By Matthew Waller | San Angelo Standard-Times (San Angelo, Texas)
SAN ANGELO, Texas — AUSTIN — The state is in a precarious place when it comes to its transportation, and the continual improvements to fuel economy are a blessing and a curse for Texas roads.
A Senate committee met last week and one expert talked about the conundrum of keeping up with transportation in Texas in general: Texas is booming, and that boom means a strain on roads, yet good roads are vital to a good economy.
“We’re afflicted with economic prosperity, in some sense,” said Tim Lomax, of the Texas A&M Texas Transportation Instituted.
While roads have enough pressure with more than 1,000 people a day coming to Texas and massive oil and gas development bringing heavy trucks to areas such as the Permian Basin and the Eagle Ford Shale, Texas roads have yet another problem: higher gas mileage.
Texas’ state gas tax, in concert with the federal gas tax, makes up half of the Texas Department of Transportation’s budget.
Already transportation officials have said Texas needs $4 billion to $5 billion more each year to help pay for congestion and maintenance.
“Transportation planning requires a reliable funding stream in order to plan, develop, build and maintain the roads of Texas,” State Rep. Drew Darby, R-San Angelo, wrote in a column last year. “Unfortunately, transportation planners are limited by the existing dedicated revenues to transportation stagnating as fuel efficiency gains and the cost of construction have reduced the buying power of those dollars, outpacing both population and inflation growth.”
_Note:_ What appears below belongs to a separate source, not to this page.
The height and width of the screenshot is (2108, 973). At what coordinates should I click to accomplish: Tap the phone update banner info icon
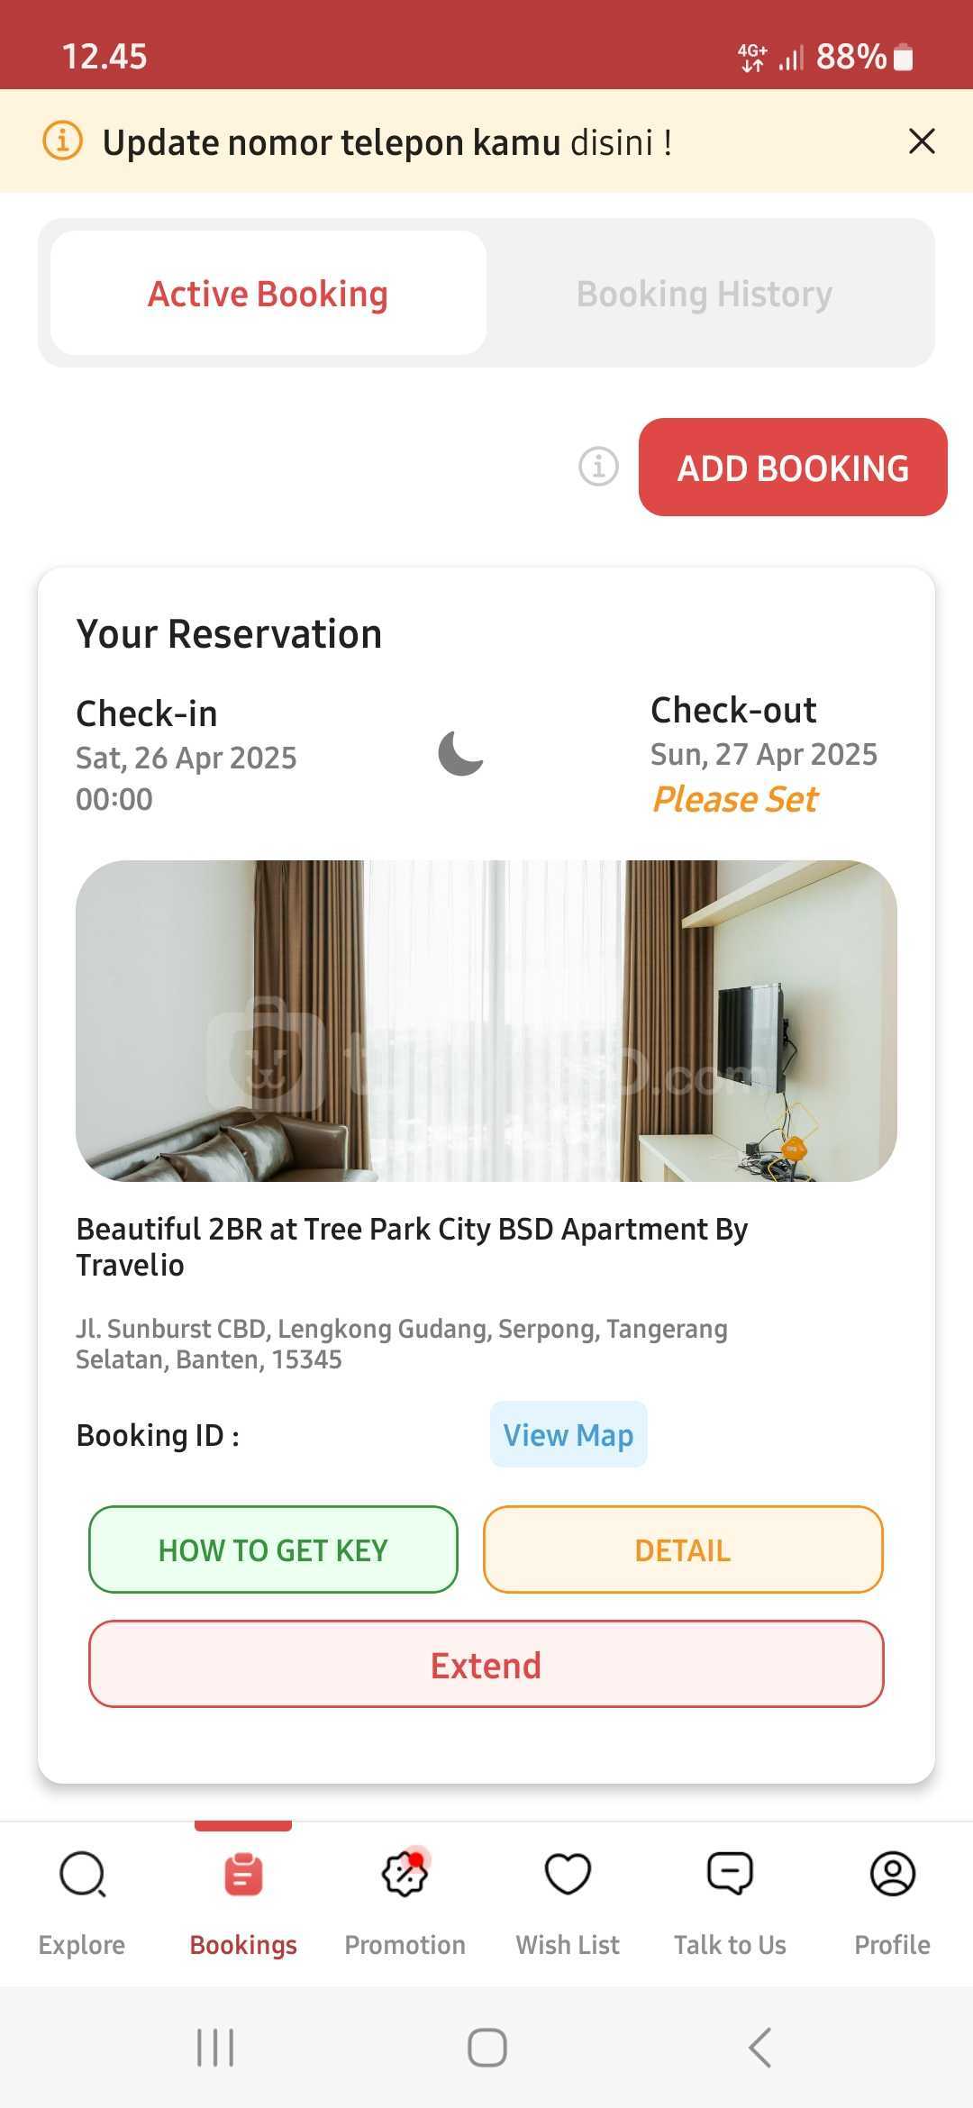[63, 141]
There aren’t many signs that this could let up. Companies such as Tesla, a maker of luxury electric vehicles, recently decided to share its patents to spur the growth of the electric vehicle industry, for example. Darby’s answer was to propose to increase registration fees, although that solution was politically untenable. Now lawmakers are thinking of rearranging the budget structure to get more money to transportation.
Russ Keene with Plug-In Texas, an advocacy group and coalition of companies in support of electric vehicles, said his organization would support some type of fee or charge that would allow owners of electric vehicles to support the state road system.
He said he wanted to make sure the fee takes into account that the average light vehicle would pay about $110 a year in gas taxes, and that the consumer is already paying taxes on electricity, is producing less emissions, and doesn’t travel as far so as to put as much wear and tear on the road.
At this point Plug-In Texas doesn’t have a number in mind, Keene said.
Earlier, the group didn’t want a fee; it didn’t want to create a disincentive for a new technology. Now however, Keene said the group believes the cars have proliferated enough to possibly justify a fee.
“We are hoping that the Legislature in 2015 will develop an equitable fee so that electric vehicles can have to pay their share,” Keene said.
David Ellis, a research scientist with the Texas A&M Transportation Institute, said the effect of electric vehicles is negligible, although fleets of trucks that are running on natural gas might have an impact on diesel fuel tax collection.
The fuel efficiency of vehicles is among the biggest factors, he said, although that gets offset by the number of cars coming to Texas.
“The biggest impact in all this is the fact that most people don’t grasp the notion that the fuel tax is a tax on a gallon of gasoline or a gallon of diesel,” Ellis said.
The 20 cents a gallon stays the same and doesn’t account for inflation the way that sales tax does, he said.
“Every year the purchasing power is eroded away,” Ellis said.